86.

87 17 3
                                    

Młody mężczyzna leżał na klatce schodowej z szeroko rozwartymi oczami, nie mogąc złapać oddechu. Jego skóra pozieleniała, a część szyi oraz dłonie miał pokryte dziwną wysypką, ni to będącą objawem alergii, ni innej choroby. Trząsł się niekontrolowanie, starając się chwytać dłońmi czego popadnie. Złapał Jongho za nogawkę pociągając, w błagalnym akcie, by tamten jakoś mu pomógł. Już od zeszłego popołudnia czuł się nie najlepiej, lecz sądził, że to tylko zatrucie. Wymiotował dwukrotnie, ale mogło być to wynikiem naprawdę wielu rzeczy, toteż nie przejął się i zażył jakieś leki, sądząc że pomogą. 

Pozostali zebrali się dookoła, lecz nie mieli pojęcia, co mu jest. Hong zgarnął rękawiczki, które trzymał na tak szczególne okazje, po czym nachylił się do Liu, sprawdzając tętno oraz przyglądając mu się ze wszystkich stron. Miał bardzo wyraźnie spuchnięty przełyk, a ślady znaczące jego skórę przypominały jątrzące się poparzenia. Z niektórych wypływała ropa, co nie było zbyt przyjemnym widokiem. Mingi odwrócił się, czując, iż treść żołądkowa podchodzi mu pod gardło, gdy Joong powoli otworzył usta brunetowi i zauważył, że to tam  dziwne zakażenie rozwinęło się najbardziej. Potrzebowali pilnie jakichś środków, które mogłyby to powstrzymać, lecz w pobliżu nie znajdowały się żadne apteki, a oni nie byli przygotowani na podobny obrót zdarzeń. Z sekundy na sekundę było z nim coraz gorzej, co wywoływało milczące poruszenie. Stali dookoła i siłą rzeczy przyglądali się dramatycznej scenie walki o życie. Hong trzymał go za głowę, co raz spoglądając na Sana, jakby ten mógł posiadać jakiekolwiek antidotum. On wciąż był tylko człowiekiem, nie lekarzem, nie magikiem. Nie był w stanie temu zaradzić, lecz miał pewność co do jednego- to był powód dla którego to miasto powoli umierało. Żywność lub woda w kanalizacji została zatruta, zanim ją odłączyli. Liu nie przykładał większej uwagi do spożywanego pokarmu, czy pitej wody, w przeciwieństwie do pozostałych. Tylko on z nich miał objawy, inaczej reszta skończyłaby tak samo. 
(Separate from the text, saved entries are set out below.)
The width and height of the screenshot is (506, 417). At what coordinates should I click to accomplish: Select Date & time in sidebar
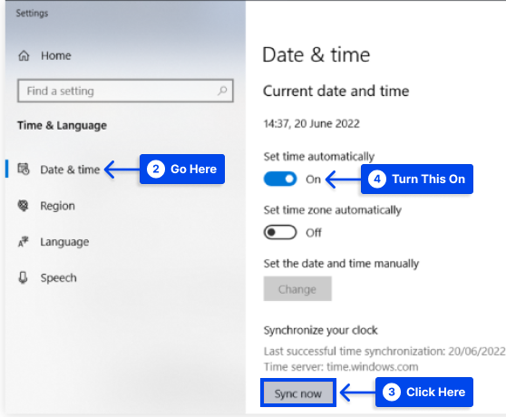(x=70, y=170)
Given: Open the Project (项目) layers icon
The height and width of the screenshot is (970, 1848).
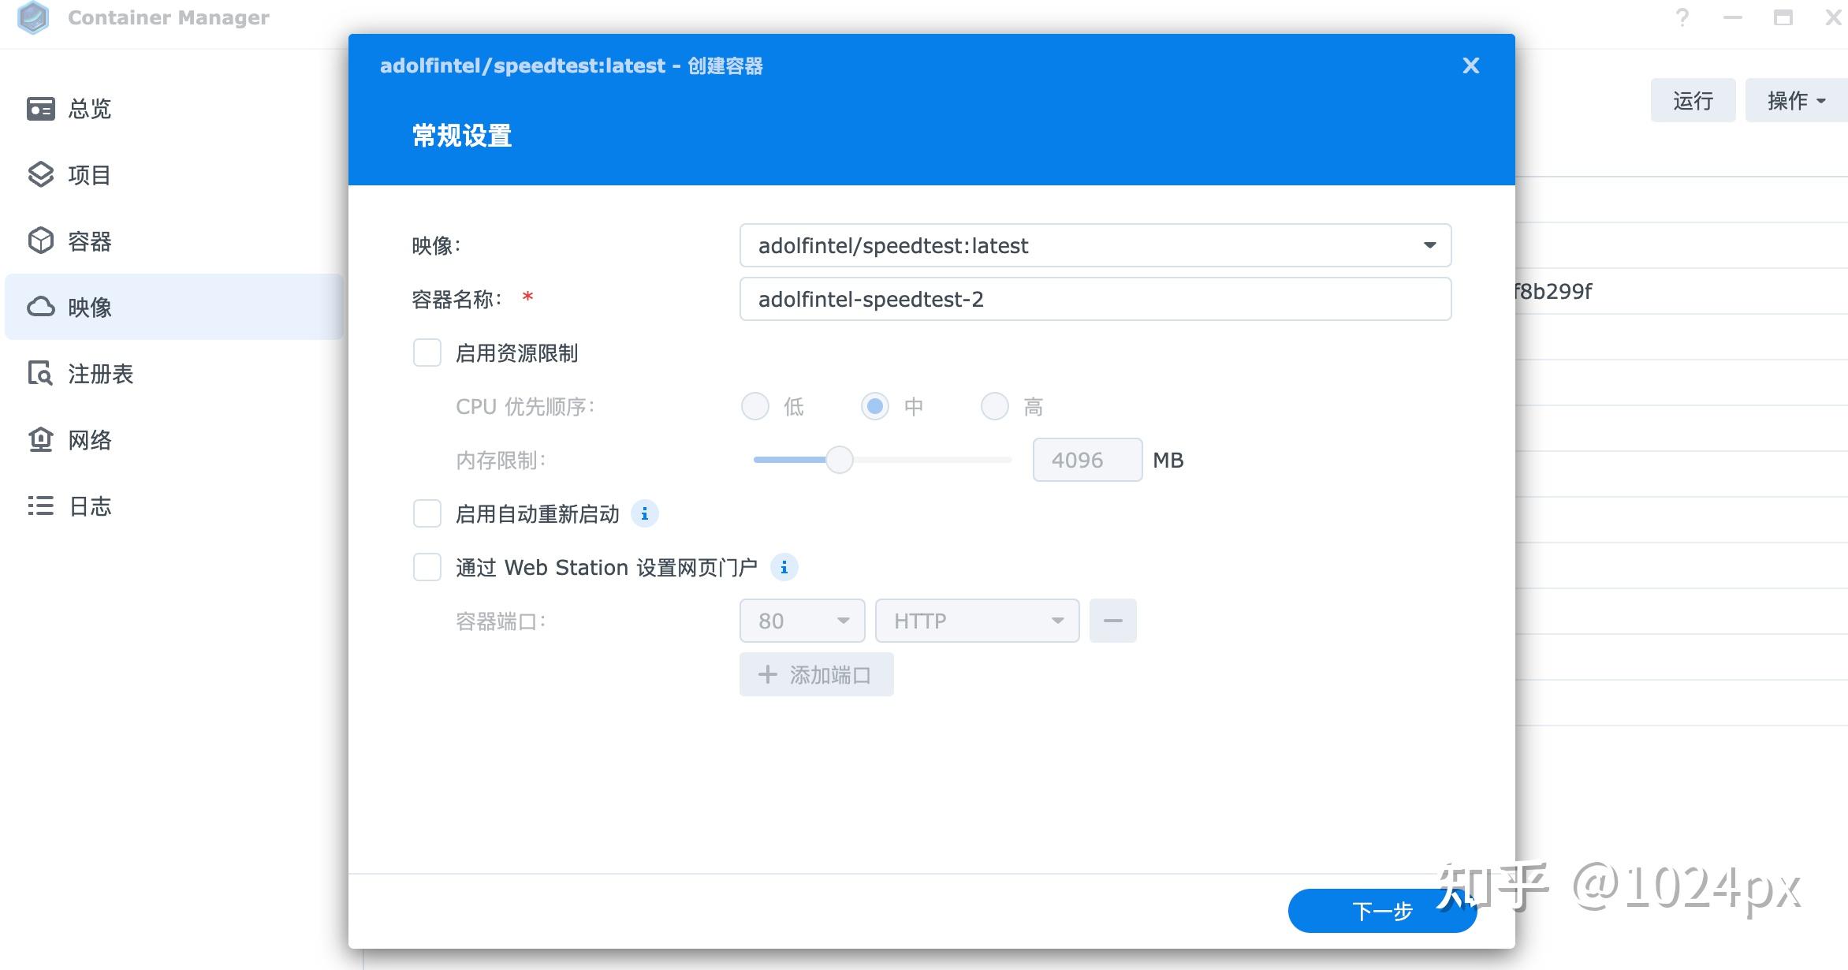Looking at the screenshot, I should 41,175.
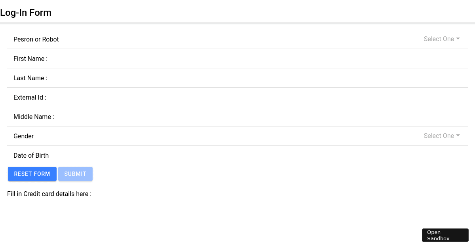Click the External Id input field
Screen dimensions: 475x249
pyautogui.click(x=238, y=97)
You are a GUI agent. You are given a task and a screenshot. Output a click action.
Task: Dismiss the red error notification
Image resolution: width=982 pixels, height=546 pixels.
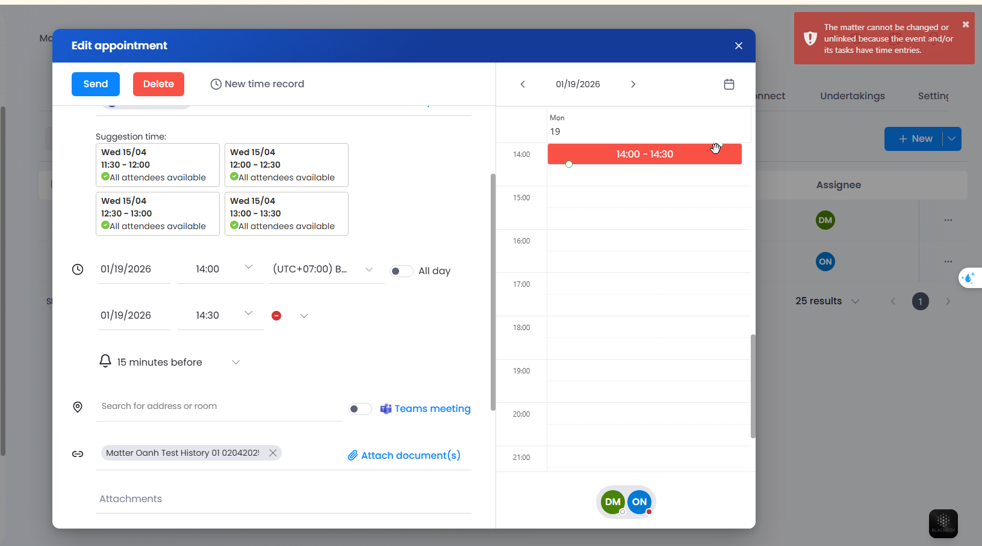[966, 25]
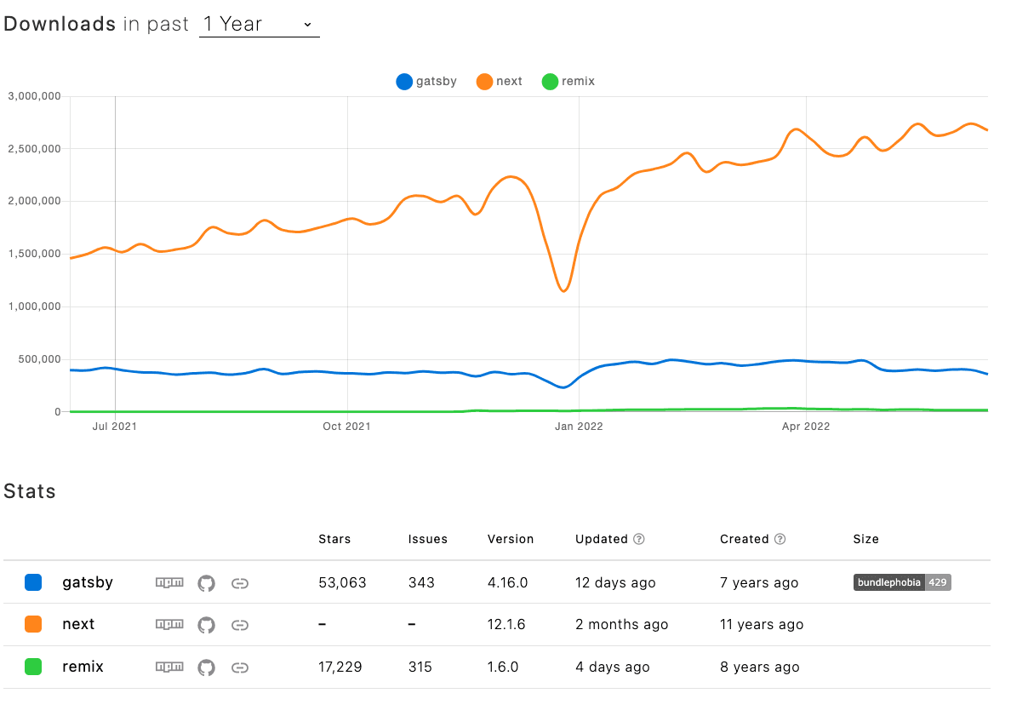Open the npm page for next
The height and width of the screenshot is (716, 1011).
(x=169, y=624)
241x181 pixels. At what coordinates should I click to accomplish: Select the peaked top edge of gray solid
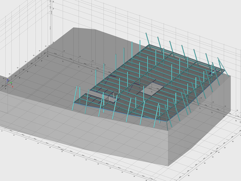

Koniec nie trwał zbyt długo, choć minuty męczarni, gdy część starała się coś zaradzić, a część czekała aż będzie po wszystkim, przeciągały się niemalże w nieskończoność. Tylko w takich momentach chwila zdawała się tak dłużyć. Wooyoung czuł, że nie chce tam być, bo ten widok zbyt dobrze kojarzył mu się z ostatnimi przeżyciami. Wiedział, że to egoistyczne, lecz nie potrafił przyglądać się temu, jak ten człowiek umierał, a on po raz kolejny był zupełnie bezradny. Zdawał sobie sprawę z tego, że ludzie nie chcą umierać w samotności, ale on nie umiał wykrzesać z siebie siły, która pozwoliłaby mu na trzymanie go za rękę w tych chwilach. Odwrócił się i odszedł o kilka kroków, opierając się o ścianę. Przymknął powieki, by wziąć głęboki wdech. Miał nadzieję, że to przywróci go do równowagi, ale mylił się. Było równie koszmarnie i pragnął stamtąd uciec. 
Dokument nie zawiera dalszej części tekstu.